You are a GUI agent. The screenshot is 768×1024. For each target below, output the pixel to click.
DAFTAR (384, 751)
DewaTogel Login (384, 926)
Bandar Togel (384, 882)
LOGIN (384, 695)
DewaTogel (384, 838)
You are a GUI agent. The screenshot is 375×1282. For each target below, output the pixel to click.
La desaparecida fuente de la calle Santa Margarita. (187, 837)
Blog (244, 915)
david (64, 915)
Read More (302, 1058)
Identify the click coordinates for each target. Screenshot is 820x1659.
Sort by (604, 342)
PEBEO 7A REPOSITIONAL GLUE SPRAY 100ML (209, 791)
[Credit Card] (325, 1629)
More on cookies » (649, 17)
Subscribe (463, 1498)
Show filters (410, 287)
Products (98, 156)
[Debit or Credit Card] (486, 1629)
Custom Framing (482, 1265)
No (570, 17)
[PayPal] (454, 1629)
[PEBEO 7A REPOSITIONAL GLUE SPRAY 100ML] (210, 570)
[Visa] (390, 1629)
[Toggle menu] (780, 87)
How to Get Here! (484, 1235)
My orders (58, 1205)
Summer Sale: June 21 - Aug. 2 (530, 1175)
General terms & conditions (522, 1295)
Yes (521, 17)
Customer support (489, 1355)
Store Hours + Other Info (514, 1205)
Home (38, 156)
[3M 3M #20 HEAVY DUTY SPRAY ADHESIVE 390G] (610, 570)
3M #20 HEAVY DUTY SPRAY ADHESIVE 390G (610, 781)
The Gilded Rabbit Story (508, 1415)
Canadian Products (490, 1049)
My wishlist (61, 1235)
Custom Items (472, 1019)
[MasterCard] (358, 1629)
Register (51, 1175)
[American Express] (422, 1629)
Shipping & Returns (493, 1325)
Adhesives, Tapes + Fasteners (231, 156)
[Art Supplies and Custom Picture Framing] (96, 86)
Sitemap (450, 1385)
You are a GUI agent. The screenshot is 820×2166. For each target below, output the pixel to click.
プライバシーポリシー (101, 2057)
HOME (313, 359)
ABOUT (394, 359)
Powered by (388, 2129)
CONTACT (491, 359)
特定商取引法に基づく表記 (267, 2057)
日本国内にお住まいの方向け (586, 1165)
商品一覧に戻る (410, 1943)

......

Prompt: For each line above that contains the word "target", copy that line.

Solution:
You are a GUI agent. The screenshot is 768×1024. For each target below, output the pixel to click.
You are a GUI agent. The screenshot is 375×1282. For each target below, output the pixel to click.
Identify the click coordinates for each target. Screenshot is 820x1659.
You are a GUI agent. The screenshot is 820×2166. For each target below, output the pixel to click.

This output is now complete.